The hope for peace was echoed by many worshippers in a country where conflict has raged in the mineral-rich east for nearly 30 years.
Over one million people flocked to the mass, according to the organisers.
Many waved banners and danced, and expressed their joy at catching a glimpse of the Argentine pontiff.
Many of the people flocking to see the papal mass were hoping for peace in the conflict-wracked east of DR Congo.
“It’s the first time I’ve seen a pope in the flesh,” said 17-year-old Princylia Kitambala, who added that she would tell her descendants about the event one day.
Christo Mimpu, a 25-year-old engineer, said that it had been important to “come to pray with the pope to ask for peace in the east of our country”.
Adeline Babwiriza, 53, from the eastern city of Goma, had come to Kinshasa to pray for her family, as well as the return of peace to her native region.
“Darkness will not reign forever,” she said.
- ‘Blessing and peace’ -
The pope has taken to a wheelchair because of problems with his knee
The DRC is a deeply impoverished central African state, which has secularism enshrined in its constitution.
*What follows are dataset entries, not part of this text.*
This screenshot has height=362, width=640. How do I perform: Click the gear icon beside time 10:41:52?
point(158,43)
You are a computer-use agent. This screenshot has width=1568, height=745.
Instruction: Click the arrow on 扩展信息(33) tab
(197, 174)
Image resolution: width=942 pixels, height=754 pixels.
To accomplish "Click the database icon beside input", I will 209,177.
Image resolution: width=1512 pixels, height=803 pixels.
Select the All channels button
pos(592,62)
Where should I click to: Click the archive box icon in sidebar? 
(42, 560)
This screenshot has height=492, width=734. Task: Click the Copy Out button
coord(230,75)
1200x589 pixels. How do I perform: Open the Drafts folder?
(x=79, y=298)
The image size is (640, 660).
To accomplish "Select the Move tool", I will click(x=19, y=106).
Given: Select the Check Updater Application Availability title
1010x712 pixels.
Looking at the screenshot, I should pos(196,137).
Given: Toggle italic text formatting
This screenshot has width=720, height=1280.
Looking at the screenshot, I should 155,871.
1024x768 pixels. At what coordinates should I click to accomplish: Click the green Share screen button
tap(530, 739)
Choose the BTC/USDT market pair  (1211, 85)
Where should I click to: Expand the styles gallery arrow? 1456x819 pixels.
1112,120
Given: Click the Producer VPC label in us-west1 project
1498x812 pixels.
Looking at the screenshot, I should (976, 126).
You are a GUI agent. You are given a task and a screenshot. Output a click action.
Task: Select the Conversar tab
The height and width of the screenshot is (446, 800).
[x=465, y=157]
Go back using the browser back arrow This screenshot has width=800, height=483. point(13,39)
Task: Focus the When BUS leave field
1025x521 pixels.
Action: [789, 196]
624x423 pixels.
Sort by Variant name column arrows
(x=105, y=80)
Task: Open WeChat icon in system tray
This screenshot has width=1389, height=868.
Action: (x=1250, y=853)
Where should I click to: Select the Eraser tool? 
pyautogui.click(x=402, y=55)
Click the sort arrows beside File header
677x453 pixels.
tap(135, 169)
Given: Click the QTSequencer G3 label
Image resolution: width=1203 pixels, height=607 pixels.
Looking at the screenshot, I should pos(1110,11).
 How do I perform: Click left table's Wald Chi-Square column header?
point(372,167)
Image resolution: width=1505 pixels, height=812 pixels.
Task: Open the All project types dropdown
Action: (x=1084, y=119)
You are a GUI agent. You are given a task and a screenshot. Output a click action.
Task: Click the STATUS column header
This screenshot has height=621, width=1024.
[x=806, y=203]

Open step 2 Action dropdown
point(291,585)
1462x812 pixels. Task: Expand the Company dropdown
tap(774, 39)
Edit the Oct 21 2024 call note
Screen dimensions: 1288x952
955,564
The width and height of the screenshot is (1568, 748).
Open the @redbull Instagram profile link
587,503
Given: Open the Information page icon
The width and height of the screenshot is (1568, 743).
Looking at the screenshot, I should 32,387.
But the former Belgian colony is Africa’s largest Catholic nation.
According to estimates, about 40 percent of the population of some 100 million is Catholic. Thirty-five percent of Congolese are Protestants of various denominations, nine percent Muslims and 10 percent Kimbanguists – a Christian movement born in the Belgian Congo.
Official Vatican statistics put the proportion of Catholics in the DRC at 49 percent of the population.
Greeting: A young man waves a flag to welcome the pope
Thousands of people already began to stream into Kinshasa’s Ndolo airport on Tuesday night ahead of the mass.
The following dawn, people began to pour into site in the megacity of 15 million people, under bright sunshine that was initially tolerable, before becoming unbearably hot.
Many stood sponging their faces or fanning themselves with programmes that were handed out for the mass. First-aid workers and ambulances were also circulating: One man in his sixties was unwell and had to be evacuated.
From a huge air-conditioned platform, Francis gave a homily to the assembled crowed in Italian, which was translated from the rostrum into the DRC’s official language French.
The pope preached peace and invited the faithful to “not give in to divisions”.
Many people spent the night at the venue to make sure they got a spot for the papal mass.
Archbishop of Kinshasa Fridolin Ambongo spoke afterwards and called for “free, transparent, inclusive and peaceful” elections, to applause from the crowd.
The DRC is due to hold presidential elections on December 20, and the Catholic church still holds significant clout in the country of some 100 million people.
Congolese President Felix Tshisekedi attended the mass, as well as opposition leaders.